La relatividad general
Diez años después, en 1915, Einstein publicó su Teoría General de la Relatividad. Esta teoría reimaginó completamente la gravedad — en lugar de ser una simple fuerza de atracción, Einstein demostró que los objetos masivos como el Sol en realidad doblan el tejido del espacio y el tiempo a su alrededor. Imagina poner una bola de boliche sobre una sábana estirada y observar cómo crea una depresión — algo así es como los planetas curvan el espacio a su alrededor. Los científicos pusieron a prueba esta idea durante un eclipse solar en 1919, y los resultados coincidieron perfectamente con las predicciones de Einstein. De la noche a la mañana, Einstein se convirtió en el científico más famoso del mundo.
El Premio Nobel
En 1921, Einstein ganó el Premio Nobel de Física, pero no por sus famosas teorías de la relatividad. Recibió el premio por explicar el efecto fotoeléctrico, que ayudó a demostrar que la luz está compuesta de pequeños paquetes de energía llamados fotones. Este descubrimiento fue importante porque sentó las bases de la física cuántica, una rama completamente nueva de la ciencia. El efecto fotoeléctrico también condujo a inventos prácticos como los paneles solares, que convierten la luz en electricidad. La medalla del Premio Nobel de Einstein es hoy uno de los galardones científicos más valiosos jamás otorgados.
La vida en América
Cuando Adolf Hitler y el Partido Nazi llegaron al poder en Alemania, la vida se volvió muy peligrosa para los judíos como Einstein. En 1933, Einstein abandonó Alemania y se mudó a los Estados Unidos, estableciéndose en Princeton, Nueva Jersey. Tomó un puesto en el Instituto de Estudios Avanzados, donde trabajó por el resto de su vida. En 1940, se convirtió con orgullo en ciudadano estadounidense. Einstein usó su fama para alzar la voz contra el racismo, la guerra y la injusticia, y fue un firme defensor de los derechos civiles.

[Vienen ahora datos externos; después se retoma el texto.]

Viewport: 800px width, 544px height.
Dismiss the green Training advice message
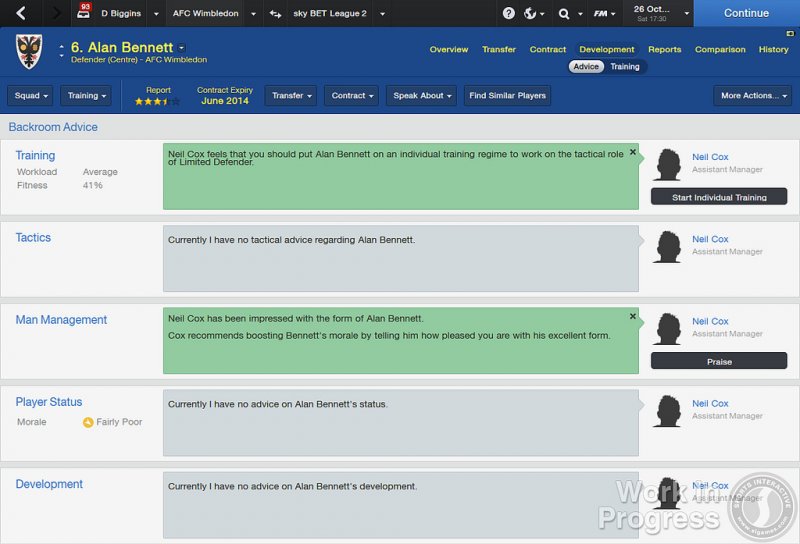(632, 152)
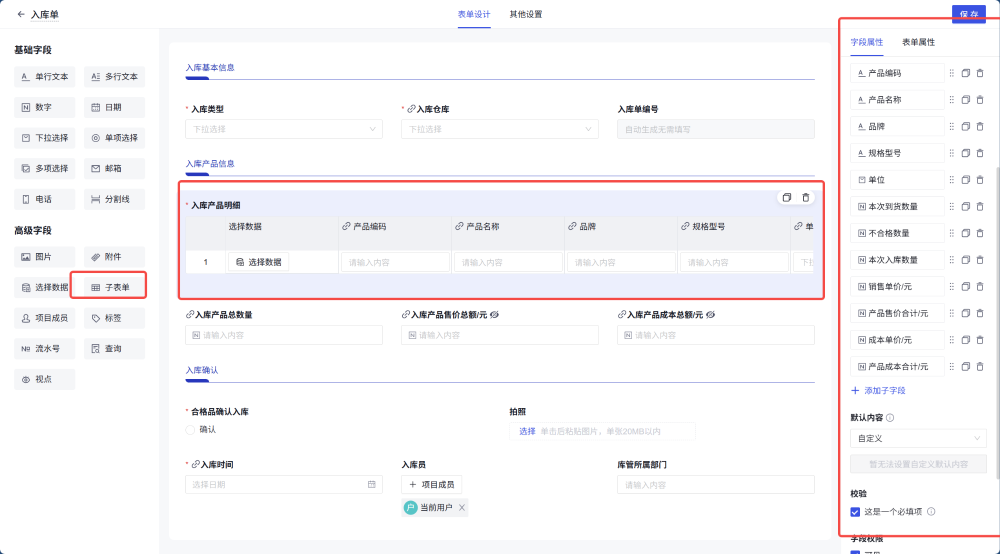This screenshot has height=554, width=1000.
Task: Duplicate the 产品编码 subfield
Action: coord(966,73)
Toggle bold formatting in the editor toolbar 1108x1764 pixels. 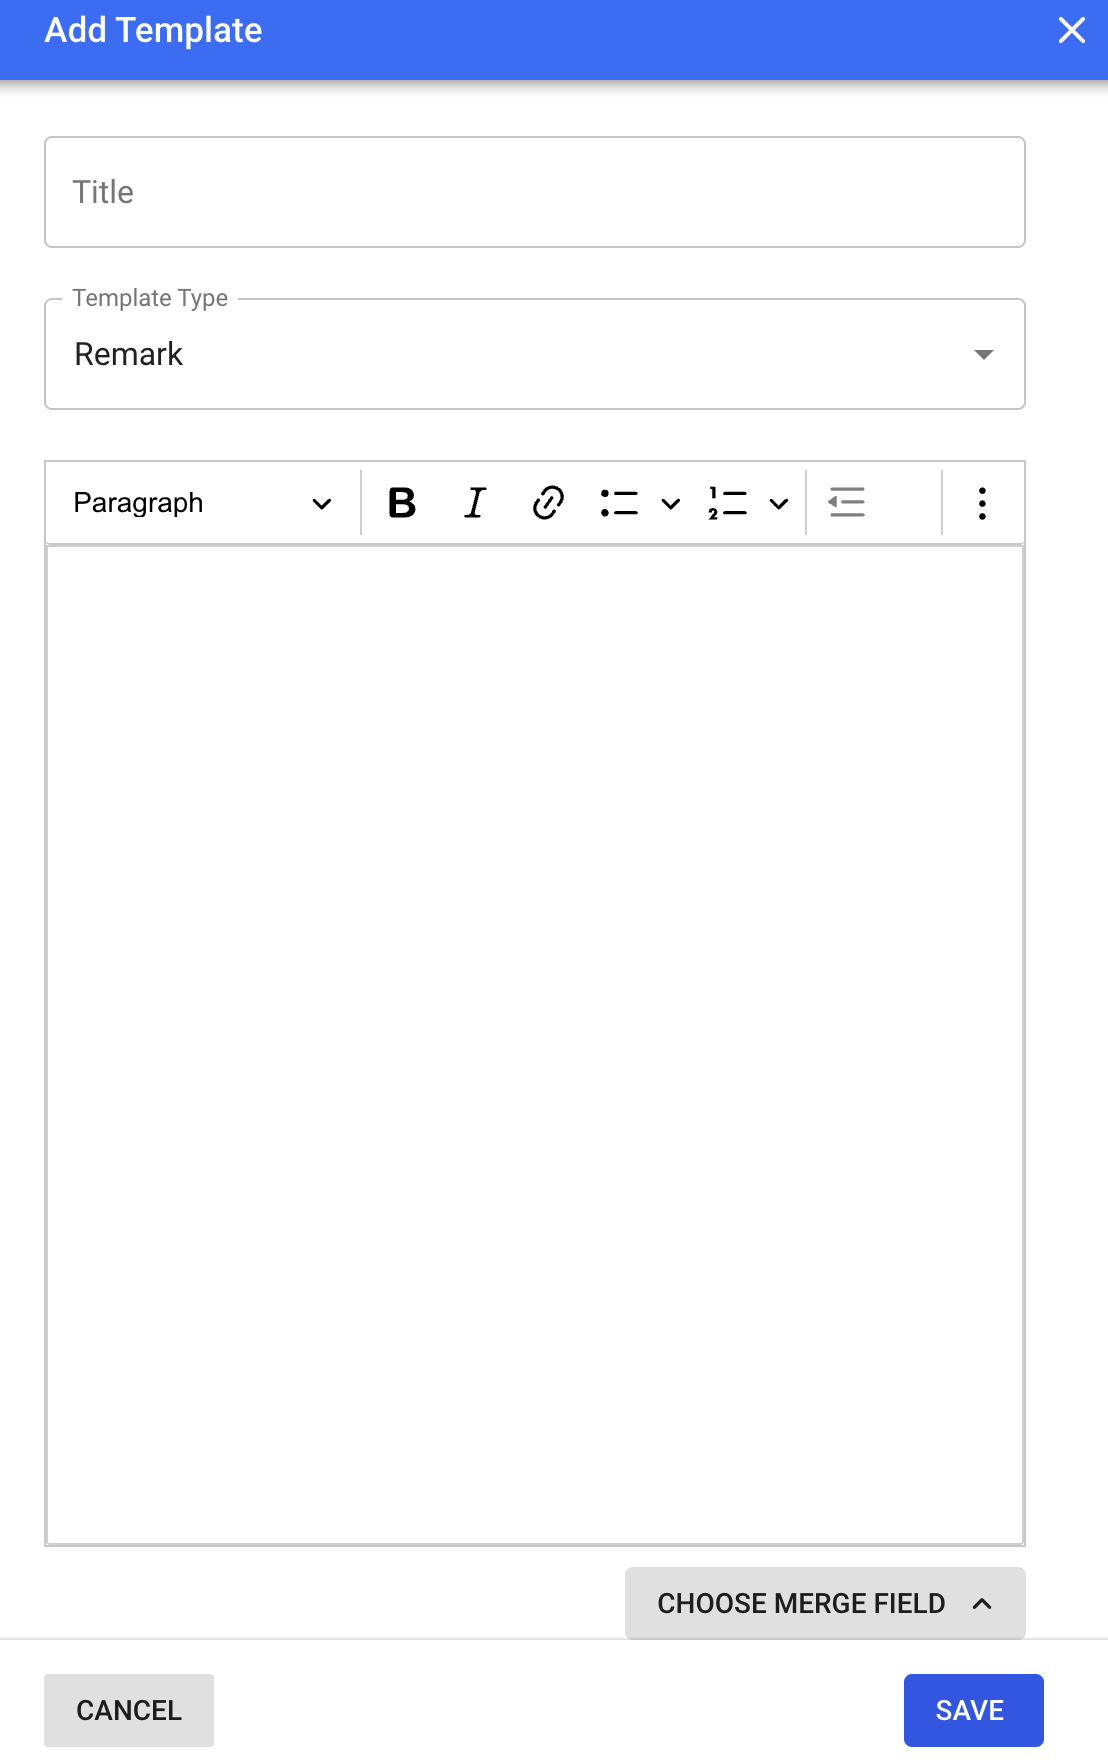402,503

Las ideas de Einstein transformaron casi todas las áreas de la física. Su ecuación E=mc² ayudó a los científicos a comprender la energía nuclear, que alimenta el Sol y las estrellas. La relatividad general hizo posible el estudio de los agujeros negros, el Big Bang y la expansión del universo. Sin el trabajo de Einstein, no tendríamos satélites GPS, que dependen de sus ecuaciones para mantener el tiempo preciso. Es considerado ampliamente uno de los más grandes científicos que hayan existido.
Su legado
Albert Einstein falleció el 18 de abril de 1955, a los 76 años, en Princeton, Nueva Jersey. Tras su muerte, un médico preservó su cerebro para el estudio científico, con la esperanza de aprender qué lo hacía tan brillante. Su nombre se ha convertido en sinónimo de genio — cuando alguien es muy inteligente, la gente suele llamarlo “un Einstein”. Sus cuatro artículos del año milagro de 1905 siguen siendo estudiados por estudiantes de física en todo el mundo. Einstein dijo una vez que la imaginación es más importante que el conocimiento, y su vida demostró hasta dónde pueden llegar la curiosidad y la imaginación.